Task instructions
Count how many lines in the rows below contain the string "navigation", matching case exactly. Give only that number.

------------------------------

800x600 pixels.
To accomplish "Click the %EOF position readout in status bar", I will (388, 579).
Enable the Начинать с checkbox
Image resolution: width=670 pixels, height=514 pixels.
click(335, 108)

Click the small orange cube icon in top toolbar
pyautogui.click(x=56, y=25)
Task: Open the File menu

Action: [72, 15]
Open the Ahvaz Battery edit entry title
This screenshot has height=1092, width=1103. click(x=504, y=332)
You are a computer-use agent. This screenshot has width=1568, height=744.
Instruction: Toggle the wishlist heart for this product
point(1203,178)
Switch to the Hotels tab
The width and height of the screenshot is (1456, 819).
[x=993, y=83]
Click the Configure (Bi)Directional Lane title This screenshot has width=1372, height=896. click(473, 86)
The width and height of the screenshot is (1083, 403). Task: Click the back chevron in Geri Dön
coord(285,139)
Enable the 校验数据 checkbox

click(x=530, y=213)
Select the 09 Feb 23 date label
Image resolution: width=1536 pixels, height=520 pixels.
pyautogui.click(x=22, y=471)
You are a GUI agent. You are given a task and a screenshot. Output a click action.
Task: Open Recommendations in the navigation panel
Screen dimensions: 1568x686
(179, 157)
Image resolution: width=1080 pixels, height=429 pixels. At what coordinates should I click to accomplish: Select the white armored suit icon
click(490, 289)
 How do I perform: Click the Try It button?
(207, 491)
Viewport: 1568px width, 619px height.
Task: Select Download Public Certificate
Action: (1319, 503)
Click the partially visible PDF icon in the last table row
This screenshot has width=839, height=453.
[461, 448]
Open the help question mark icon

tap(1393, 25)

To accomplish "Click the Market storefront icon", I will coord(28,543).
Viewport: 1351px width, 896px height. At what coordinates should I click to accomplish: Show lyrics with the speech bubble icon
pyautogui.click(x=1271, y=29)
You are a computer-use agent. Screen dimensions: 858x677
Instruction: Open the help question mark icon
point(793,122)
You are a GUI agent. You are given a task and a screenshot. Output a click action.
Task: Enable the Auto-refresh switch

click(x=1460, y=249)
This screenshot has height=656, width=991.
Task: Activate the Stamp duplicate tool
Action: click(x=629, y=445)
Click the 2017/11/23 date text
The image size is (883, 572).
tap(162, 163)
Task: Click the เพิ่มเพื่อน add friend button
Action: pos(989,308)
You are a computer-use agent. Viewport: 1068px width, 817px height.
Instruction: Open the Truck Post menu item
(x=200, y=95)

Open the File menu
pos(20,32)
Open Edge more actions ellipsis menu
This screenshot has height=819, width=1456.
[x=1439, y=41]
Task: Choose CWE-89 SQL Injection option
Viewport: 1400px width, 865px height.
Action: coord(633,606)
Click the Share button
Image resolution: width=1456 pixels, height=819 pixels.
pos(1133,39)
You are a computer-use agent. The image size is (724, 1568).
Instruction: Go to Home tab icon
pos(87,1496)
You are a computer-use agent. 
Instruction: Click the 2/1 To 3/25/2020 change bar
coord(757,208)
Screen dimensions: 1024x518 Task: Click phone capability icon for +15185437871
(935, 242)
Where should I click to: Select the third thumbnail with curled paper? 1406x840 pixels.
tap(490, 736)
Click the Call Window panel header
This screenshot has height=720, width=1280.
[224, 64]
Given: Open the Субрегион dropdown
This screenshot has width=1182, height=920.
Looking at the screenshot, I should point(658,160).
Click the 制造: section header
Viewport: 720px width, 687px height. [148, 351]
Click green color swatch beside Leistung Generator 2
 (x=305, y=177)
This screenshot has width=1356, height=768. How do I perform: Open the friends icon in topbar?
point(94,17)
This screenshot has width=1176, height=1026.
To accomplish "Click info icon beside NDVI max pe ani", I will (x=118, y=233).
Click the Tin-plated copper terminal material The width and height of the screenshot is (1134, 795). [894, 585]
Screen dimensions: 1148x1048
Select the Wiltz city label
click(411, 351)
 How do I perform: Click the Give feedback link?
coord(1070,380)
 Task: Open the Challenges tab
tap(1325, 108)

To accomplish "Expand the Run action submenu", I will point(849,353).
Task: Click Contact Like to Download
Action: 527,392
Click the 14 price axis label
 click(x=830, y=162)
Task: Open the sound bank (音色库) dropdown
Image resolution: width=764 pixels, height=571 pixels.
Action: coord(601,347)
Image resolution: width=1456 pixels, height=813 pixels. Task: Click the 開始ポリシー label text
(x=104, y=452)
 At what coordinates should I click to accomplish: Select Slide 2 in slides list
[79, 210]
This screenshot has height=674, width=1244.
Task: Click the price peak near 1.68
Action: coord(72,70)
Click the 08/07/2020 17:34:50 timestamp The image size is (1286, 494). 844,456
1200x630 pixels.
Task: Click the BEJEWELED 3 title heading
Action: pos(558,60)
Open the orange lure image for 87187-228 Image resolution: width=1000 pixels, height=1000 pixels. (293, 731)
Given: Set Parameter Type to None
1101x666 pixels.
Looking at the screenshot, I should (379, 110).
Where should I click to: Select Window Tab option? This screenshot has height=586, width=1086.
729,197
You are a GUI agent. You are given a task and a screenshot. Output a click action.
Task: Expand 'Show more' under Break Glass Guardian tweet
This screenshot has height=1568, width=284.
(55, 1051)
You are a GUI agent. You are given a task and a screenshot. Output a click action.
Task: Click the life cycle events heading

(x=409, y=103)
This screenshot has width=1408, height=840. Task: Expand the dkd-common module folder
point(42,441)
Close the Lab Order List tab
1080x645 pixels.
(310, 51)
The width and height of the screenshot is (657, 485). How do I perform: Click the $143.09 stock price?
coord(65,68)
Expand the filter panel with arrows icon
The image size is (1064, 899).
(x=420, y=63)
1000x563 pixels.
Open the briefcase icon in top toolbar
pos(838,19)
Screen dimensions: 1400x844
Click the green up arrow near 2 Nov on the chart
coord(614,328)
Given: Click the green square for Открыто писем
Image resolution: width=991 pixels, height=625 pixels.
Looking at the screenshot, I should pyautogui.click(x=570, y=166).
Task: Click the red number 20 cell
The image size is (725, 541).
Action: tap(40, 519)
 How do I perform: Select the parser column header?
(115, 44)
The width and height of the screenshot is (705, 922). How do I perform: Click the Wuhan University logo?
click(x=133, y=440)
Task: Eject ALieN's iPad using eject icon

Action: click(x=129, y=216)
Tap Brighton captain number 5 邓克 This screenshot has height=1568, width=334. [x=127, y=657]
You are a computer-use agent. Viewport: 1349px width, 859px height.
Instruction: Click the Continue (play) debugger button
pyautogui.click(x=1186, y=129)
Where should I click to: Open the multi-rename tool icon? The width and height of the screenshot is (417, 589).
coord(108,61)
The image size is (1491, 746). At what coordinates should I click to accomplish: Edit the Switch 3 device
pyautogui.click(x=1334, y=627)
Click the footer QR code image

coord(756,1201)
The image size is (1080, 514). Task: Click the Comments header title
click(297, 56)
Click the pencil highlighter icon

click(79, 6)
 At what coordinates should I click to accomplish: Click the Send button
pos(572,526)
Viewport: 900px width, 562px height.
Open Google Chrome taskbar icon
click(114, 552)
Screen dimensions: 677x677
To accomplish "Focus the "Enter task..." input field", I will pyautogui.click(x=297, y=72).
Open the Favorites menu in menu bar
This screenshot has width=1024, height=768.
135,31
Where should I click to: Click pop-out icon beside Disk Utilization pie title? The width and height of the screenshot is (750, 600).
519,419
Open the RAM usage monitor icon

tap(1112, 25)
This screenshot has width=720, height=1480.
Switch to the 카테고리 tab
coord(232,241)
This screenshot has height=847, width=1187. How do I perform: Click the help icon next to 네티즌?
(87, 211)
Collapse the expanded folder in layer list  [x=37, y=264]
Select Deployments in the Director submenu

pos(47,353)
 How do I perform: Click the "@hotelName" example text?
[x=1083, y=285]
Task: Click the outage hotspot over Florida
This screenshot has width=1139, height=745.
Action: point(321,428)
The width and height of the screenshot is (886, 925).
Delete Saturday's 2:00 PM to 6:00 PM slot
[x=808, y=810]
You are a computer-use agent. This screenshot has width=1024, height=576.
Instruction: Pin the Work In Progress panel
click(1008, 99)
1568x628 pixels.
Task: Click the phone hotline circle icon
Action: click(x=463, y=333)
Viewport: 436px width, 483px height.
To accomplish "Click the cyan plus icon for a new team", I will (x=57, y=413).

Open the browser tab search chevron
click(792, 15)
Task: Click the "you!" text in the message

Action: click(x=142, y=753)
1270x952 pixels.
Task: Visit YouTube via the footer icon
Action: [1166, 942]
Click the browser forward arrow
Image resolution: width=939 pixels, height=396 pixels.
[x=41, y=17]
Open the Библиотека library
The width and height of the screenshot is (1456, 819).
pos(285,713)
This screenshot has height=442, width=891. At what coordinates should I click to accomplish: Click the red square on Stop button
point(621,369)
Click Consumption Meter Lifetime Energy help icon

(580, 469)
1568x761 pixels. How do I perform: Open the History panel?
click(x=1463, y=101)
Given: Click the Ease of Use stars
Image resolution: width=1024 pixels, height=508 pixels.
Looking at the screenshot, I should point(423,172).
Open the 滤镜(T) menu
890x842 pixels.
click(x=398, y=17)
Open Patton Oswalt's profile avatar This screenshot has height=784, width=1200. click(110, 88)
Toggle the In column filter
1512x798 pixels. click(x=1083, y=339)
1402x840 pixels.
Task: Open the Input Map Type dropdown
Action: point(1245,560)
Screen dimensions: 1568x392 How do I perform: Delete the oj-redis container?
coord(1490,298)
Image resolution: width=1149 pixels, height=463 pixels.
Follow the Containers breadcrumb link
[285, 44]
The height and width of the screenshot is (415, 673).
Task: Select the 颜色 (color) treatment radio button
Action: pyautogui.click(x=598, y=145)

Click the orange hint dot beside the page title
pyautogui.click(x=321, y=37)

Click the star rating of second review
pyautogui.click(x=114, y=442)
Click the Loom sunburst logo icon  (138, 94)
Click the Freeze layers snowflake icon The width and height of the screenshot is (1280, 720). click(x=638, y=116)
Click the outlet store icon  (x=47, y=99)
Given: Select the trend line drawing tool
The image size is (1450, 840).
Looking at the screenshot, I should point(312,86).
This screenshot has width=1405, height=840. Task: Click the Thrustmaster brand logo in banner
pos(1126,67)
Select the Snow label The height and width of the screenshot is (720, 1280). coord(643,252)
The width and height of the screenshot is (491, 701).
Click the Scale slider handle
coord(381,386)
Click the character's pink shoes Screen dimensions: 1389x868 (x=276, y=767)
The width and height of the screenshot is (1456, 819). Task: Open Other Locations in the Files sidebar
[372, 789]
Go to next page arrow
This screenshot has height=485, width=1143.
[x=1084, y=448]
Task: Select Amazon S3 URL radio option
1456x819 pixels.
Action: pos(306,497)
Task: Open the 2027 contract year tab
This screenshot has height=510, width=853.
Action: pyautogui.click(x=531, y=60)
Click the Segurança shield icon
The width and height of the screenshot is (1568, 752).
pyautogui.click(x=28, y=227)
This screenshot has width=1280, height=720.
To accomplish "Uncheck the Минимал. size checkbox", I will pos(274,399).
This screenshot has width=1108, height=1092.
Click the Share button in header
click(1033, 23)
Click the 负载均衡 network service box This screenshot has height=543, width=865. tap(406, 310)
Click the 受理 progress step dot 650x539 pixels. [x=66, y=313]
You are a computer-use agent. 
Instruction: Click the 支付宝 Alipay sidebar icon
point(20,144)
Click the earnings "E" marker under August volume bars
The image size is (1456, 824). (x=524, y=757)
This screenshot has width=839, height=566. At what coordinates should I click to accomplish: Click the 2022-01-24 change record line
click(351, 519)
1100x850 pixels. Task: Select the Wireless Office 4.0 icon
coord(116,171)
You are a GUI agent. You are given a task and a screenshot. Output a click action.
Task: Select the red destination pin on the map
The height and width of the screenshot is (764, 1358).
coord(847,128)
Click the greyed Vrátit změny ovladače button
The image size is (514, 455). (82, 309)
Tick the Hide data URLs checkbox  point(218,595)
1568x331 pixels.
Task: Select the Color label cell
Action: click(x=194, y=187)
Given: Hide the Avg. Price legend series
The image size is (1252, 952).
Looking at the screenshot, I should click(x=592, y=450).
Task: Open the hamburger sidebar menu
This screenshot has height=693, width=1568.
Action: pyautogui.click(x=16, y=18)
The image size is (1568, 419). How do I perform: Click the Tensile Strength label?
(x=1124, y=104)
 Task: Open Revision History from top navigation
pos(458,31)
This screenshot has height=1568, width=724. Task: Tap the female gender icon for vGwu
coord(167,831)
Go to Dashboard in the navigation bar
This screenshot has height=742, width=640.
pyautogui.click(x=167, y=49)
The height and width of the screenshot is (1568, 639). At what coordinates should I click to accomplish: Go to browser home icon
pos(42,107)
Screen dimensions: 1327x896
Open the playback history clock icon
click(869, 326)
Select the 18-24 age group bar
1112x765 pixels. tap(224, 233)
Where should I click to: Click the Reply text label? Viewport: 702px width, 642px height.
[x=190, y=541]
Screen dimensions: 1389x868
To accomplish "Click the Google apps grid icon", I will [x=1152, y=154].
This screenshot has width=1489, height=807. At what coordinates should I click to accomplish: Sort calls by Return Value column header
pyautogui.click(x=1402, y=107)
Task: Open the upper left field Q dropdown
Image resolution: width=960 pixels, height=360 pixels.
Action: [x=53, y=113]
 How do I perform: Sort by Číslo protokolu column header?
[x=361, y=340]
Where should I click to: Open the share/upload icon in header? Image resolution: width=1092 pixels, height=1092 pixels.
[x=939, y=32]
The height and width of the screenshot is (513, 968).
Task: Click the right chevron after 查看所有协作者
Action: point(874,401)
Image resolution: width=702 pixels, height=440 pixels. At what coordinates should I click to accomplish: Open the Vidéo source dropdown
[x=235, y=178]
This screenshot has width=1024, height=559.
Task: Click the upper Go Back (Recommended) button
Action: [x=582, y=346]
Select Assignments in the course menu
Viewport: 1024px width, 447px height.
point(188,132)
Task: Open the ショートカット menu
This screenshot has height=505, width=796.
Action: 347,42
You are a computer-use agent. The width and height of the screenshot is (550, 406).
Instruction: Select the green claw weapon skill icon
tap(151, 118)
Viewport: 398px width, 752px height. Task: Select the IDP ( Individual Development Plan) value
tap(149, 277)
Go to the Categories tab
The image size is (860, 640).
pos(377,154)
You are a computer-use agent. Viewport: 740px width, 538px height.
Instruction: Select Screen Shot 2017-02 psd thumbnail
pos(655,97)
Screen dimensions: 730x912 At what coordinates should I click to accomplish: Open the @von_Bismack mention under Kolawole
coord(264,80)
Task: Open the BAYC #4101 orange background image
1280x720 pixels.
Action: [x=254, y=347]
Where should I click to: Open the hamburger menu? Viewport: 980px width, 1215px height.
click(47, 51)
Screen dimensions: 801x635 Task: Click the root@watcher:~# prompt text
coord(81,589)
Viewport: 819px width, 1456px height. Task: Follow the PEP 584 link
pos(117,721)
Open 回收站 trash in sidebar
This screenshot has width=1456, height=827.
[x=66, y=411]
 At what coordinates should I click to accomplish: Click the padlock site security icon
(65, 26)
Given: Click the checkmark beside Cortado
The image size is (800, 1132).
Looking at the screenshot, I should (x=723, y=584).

------------------------------

Task result
3